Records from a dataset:
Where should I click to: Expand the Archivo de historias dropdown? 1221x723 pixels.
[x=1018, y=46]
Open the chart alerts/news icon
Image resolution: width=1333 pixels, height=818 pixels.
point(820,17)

TASK DETAILS:
Return every line of the material above, word for word and in the same order.

COMPLETED EXERCISE:
Where should I click to: Expand the Archivo de historias dropdown? 1221x723 pixels.
[x=1018, y=46]
Open the chart alerts/news icon
Image resolution: width=1333 pixels, height=818 pixels.
point(820,17)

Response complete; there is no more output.